If the cable sheath connects from the inside unit to the outside unit through a window opening, an expandable window sill may be used. The expandable window sill has a telescoping inner extension and outer extension. On one end of the inner extension, a notch is cut into which the sheath is placed. Around the sheath is a pass-through gasket to hold the sheath in place. On all sides of the expandable window sill is located sealing material to prevent leakage there around.

At the outside unit, a cord retention bracket will hold the outside electrical cord in place when disconnected. This keeps the outside electrical cord from dropping down and causing an electrical short. The cord retention bracket not only holds the outside electrical cord in place, but also holds the cover on the outside unit in position. The cover protects the outside electrical connection and the quick disconnect from the elements.

The outdoor electrical disconnect is provided in the lineset and, therefore does not require the installation of an additional circuit disconnect. Also, the refrigerant lines are precharged, thus not requiring the evacuation and charging of the refrigerant lines.

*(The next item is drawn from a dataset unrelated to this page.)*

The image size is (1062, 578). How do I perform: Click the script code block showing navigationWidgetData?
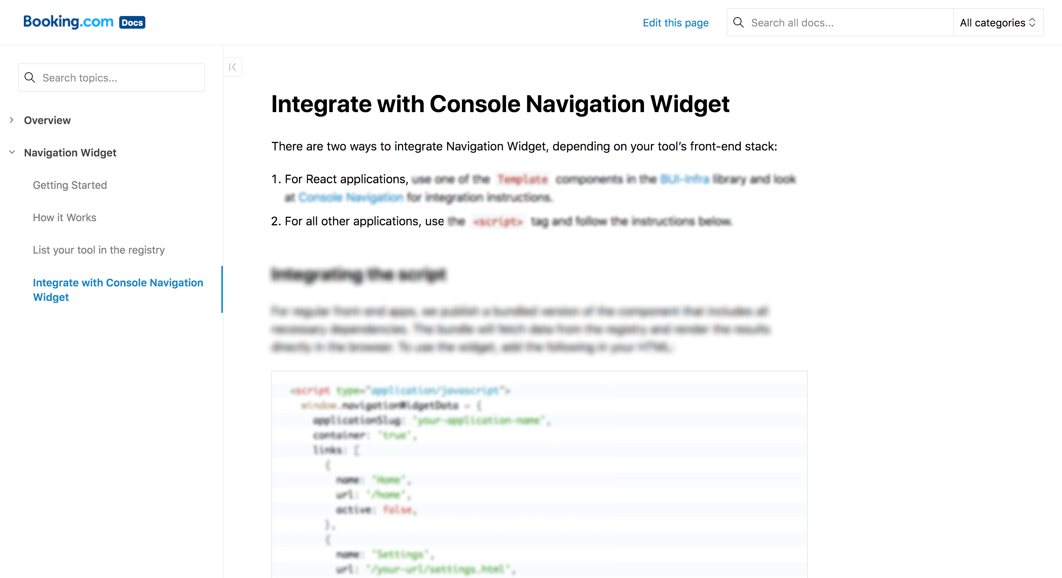pyautogui.click(x=536, y=474)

FIG. 1 is a pre-charged, ductless heating/cooling system for installation by unlicensed personnel.

FIG. 2 is a perspective view of the inside unit shown in FIG. 1 as installed in a ductless system.

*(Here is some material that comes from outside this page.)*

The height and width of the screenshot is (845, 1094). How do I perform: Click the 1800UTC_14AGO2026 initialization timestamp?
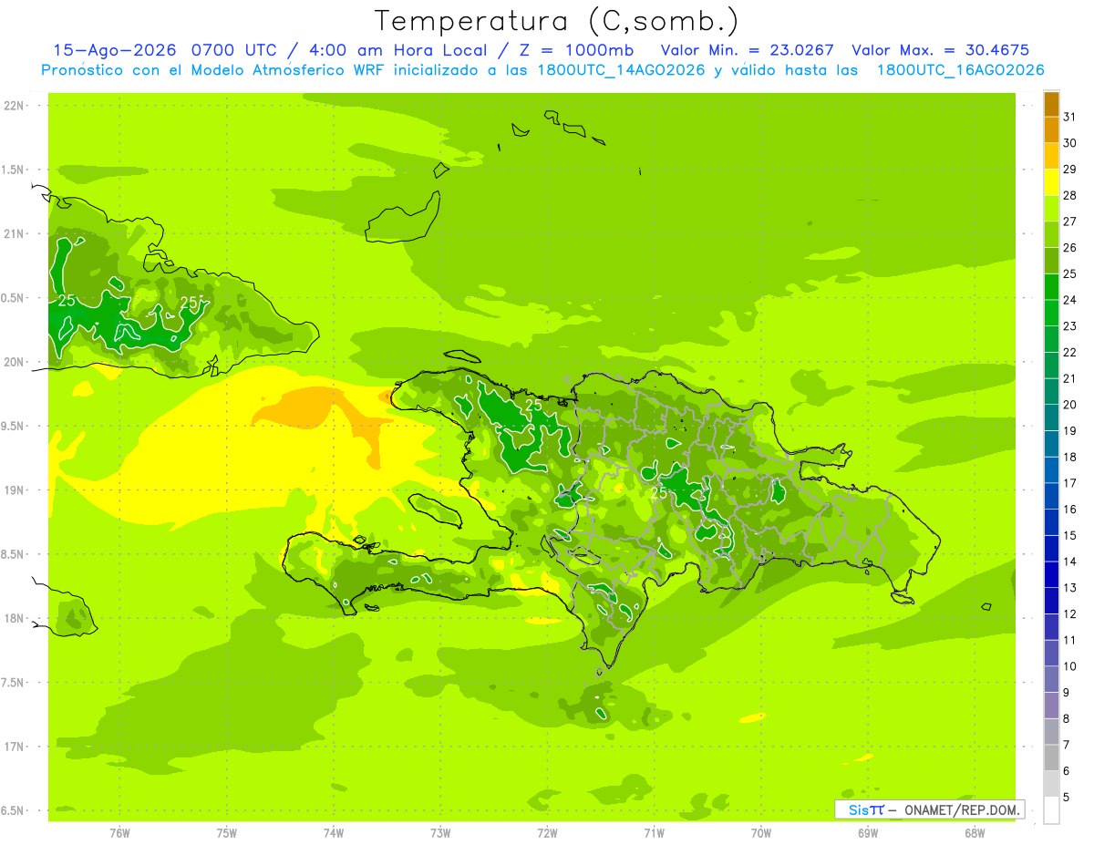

FIG. 3 is a partial perspective view of the outside unit shown in FIG. 1 showing the refrigerant connection, electrical connection and drain of a ductless system.

FIG. 4 is a cross-sectional view of a wall of an enclosed space illustrating connections between the indoor unit and the outdoor unit of the ductless system shown in FIG. 1.

FIG. 5 is a perspective view illustrating the connection of the indoor unit and the outdoor unit of the ductless system shown in FIG. 1.

FIG. 6 is an outside perspective view of the electrical disconnect cover and cover door of a ductless system.

FIG. 7 is an inside perspective view of the electrical disconnect cover of ductless system.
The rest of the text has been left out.